Réel espoir ou simple illusion ?

Publié le par Jakes Bortayrou

 

 

 

La proposition présentée le 28 septembre devant le parlement de Gasteiz par J.J. Ibarretxe ouvre une nouvelle perspective. Pour beaucoup elle suscite un espoir parce qu’elle survient dans une période de désenchantement après l’échec de deux ans de contacts et négociations secrètes, aujourd’hui dévoilées, échec entraînant inévitablement une rupture de la trêve. Entre répression accrue tous azimuts et résistance épuisante, la reprise de la lutte armée n’offre en effet guère de perspective motivante car il parait difficile, au vu de l’expérience des années passées, qu’elle puisse créer des conditions politiques plus favorables (accumulation des forces, usure de l’adversaire, soutien international...) à une issue négociée au conflit. 

 

Mais les éléments qui font craindre que cette perspective ne soit qu’une simple illusion ne manquent pas. Le précédent du « Plan Ibarrretxe » est dans toutes les mémoires, stoppé net par le niet des Cortes et qui ne vit jamais se réaliser la consultation promise. La pratique politique du Gouvernement basque est, elle aussi, parlante. Jamais les menaces de confrontation avec Madrid concernant par exemple la retenue sur le « cupo » des sommes correspondant aux compétences non transférées du Statut n’ont été suivies d’effet.

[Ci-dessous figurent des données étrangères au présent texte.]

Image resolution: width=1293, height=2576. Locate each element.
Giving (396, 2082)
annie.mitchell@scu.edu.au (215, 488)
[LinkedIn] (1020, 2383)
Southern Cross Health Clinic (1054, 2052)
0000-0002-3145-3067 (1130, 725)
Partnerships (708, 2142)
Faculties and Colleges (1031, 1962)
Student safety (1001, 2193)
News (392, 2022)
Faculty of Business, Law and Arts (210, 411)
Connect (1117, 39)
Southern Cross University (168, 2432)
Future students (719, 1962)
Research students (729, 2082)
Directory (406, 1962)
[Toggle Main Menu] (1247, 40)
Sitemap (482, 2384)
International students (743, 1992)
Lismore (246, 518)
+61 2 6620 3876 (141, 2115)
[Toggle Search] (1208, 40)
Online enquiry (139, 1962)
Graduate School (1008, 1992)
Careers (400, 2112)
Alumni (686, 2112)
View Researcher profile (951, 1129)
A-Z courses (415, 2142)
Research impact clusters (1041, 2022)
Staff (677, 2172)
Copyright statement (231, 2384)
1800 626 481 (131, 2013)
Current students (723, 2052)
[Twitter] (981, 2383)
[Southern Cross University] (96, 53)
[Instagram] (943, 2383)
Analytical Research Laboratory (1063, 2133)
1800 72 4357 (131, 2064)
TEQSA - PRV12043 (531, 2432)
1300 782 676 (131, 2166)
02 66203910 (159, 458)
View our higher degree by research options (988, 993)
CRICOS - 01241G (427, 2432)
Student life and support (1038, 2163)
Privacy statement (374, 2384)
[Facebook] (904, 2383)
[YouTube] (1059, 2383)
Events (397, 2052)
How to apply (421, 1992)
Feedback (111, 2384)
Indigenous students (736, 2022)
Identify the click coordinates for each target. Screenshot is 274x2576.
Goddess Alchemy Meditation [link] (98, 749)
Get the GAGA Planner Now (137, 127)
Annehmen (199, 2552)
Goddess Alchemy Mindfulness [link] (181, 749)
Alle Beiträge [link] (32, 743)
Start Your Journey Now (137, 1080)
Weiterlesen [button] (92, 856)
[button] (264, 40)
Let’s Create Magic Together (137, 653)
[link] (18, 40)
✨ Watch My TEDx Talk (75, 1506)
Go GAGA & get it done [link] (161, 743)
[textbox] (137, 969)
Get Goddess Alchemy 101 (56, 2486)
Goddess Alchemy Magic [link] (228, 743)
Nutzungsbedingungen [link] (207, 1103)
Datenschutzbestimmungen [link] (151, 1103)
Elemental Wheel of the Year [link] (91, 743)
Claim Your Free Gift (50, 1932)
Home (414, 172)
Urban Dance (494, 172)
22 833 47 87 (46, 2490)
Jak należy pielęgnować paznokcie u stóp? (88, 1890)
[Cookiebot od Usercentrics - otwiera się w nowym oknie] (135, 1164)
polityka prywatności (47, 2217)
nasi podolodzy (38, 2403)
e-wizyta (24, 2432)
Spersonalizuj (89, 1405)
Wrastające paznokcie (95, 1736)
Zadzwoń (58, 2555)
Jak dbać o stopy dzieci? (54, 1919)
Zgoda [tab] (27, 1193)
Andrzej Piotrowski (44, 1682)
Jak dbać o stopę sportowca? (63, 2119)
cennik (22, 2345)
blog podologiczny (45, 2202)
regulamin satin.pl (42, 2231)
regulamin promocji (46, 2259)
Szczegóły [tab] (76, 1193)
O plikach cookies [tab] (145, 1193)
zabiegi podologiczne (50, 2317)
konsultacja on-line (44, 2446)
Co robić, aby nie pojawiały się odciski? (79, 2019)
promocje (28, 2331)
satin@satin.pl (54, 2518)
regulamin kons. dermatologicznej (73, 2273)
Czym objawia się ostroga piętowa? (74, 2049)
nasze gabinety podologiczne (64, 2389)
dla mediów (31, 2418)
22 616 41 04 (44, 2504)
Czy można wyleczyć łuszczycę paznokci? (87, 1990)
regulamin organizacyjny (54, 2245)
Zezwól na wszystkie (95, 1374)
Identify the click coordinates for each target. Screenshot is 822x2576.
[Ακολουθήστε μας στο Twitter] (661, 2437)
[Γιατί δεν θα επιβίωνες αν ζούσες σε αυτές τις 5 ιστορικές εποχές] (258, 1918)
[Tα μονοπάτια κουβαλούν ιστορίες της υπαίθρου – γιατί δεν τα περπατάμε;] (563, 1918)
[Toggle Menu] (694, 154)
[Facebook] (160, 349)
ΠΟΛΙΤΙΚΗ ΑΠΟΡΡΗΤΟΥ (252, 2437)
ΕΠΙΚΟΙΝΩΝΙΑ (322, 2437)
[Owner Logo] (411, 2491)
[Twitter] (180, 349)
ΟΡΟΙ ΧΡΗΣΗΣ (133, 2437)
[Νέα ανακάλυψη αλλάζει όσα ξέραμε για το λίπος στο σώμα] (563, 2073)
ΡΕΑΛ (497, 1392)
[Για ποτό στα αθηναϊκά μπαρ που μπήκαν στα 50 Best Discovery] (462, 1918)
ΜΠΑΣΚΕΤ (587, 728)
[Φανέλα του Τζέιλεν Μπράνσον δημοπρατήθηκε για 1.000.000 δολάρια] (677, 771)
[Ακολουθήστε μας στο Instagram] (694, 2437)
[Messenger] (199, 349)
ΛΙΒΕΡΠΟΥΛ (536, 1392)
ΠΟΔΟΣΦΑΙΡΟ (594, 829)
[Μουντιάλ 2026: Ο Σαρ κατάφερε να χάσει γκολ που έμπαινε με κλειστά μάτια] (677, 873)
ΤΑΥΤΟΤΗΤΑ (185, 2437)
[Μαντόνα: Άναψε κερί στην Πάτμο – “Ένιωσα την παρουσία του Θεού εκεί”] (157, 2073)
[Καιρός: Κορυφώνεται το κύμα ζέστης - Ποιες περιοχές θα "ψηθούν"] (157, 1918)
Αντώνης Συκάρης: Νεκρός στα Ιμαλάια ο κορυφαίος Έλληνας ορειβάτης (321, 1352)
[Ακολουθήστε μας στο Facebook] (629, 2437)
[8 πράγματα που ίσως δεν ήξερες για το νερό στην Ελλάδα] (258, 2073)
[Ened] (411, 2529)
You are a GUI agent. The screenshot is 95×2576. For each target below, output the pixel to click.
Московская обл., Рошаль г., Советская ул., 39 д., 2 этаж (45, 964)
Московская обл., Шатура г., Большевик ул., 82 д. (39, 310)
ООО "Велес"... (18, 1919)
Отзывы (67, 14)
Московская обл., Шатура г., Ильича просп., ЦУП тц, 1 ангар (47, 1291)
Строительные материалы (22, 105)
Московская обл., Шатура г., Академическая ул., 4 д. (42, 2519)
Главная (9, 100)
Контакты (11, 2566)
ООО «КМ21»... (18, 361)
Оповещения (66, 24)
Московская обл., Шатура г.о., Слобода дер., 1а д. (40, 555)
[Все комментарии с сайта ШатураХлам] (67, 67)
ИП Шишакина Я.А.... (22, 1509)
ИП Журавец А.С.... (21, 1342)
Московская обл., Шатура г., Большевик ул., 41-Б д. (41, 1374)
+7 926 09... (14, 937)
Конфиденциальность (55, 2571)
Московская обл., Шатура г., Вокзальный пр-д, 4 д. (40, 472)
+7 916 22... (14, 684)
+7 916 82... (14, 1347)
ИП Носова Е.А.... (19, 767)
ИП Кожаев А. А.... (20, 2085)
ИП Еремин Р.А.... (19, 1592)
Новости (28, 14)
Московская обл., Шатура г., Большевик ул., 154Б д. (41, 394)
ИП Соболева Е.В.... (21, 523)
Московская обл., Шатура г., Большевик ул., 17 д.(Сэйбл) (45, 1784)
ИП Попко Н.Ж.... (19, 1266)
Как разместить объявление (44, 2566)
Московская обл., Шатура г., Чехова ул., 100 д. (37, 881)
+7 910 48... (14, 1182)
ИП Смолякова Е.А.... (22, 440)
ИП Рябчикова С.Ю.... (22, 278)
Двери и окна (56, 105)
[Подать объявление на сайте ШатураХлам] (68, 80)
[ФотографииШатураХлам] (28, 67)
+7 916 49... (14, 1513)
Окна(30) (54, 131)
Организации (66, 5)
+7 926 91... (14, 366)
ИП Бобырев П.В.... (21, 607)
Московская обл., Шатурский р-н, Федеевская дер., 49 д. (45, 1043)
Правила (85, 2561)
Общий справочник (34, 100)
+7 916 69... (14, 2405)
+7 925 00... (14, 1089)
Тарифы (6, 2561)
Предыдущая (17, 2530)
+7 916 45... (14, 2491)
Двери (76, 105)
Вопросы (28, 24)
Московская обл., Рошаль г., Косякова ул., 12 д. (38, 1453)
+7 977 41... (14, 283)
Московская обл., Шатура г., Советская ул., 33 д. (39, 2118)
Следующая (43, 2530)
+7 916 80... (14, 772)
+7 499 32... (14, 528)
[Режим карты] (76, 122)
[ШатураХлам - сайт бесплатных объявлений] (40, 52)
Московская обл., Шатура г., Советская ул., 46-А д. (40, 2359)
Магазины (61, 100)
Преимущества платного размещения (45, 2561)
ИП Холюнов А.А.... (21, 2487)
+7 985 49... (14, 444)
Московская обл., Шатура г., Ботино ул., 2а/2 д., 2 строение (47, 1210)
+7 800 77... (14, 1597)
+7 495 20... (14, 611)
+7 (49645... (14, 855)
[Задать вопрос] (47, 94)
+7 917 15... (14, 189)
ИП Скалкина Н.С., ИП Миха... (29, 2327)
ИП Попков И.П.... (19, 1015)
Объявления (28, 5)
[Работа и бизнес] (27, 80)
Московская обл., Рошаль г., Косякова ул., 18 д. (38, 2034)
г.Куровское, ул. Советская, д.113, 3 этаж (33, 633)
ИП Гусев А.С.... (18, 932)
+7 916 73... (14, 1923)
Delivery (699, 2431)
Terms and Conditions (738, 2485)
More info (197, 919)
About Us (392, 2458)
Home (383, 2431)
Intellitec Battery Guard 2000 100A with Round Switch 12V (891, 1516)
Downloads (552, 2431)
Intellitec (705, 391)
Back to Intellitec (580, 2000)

 Le PNV a d’ailleurs  toujours choisi depuis la transition de 77 la voie de la conciliation et de l’accord avec Madrid. Après 25 ans passés à la tête des institutions de la Communauté autonome il a, plus que d’autres, beaucoup à perdre. Même s’il garde une base populaire importante, il reste le parti de la bourgeoisie basque installée dans ses prérogatives et attachées à ses avantages acquis qui craint plus que tout l’instabilité politique et institutionnelle. Il redoute sûrement aussi le syndrome « Trimble » qui en Irlande, a fait du principal artisan des accords de paix coté unioniste, le grand perdant du changement politique.

 La question de l’objectif réel d’Ibarretxe peut donc être légitimement posée: construire les bases de résolution du conflit ou obtenir un statut amélioré ? Le droit de décider qu’il veut faire reconnaître est-il autre chose qu’une demande suffisamment haute pour obtenir des concessions moindres ? Enfin les opérations électoralistes vis à vis des secteurs souverainistes ne sont pas à écarter quand on se souvient des 80 000 voix gagnées à la gauche abertzale après la rupture de la trêve de 99.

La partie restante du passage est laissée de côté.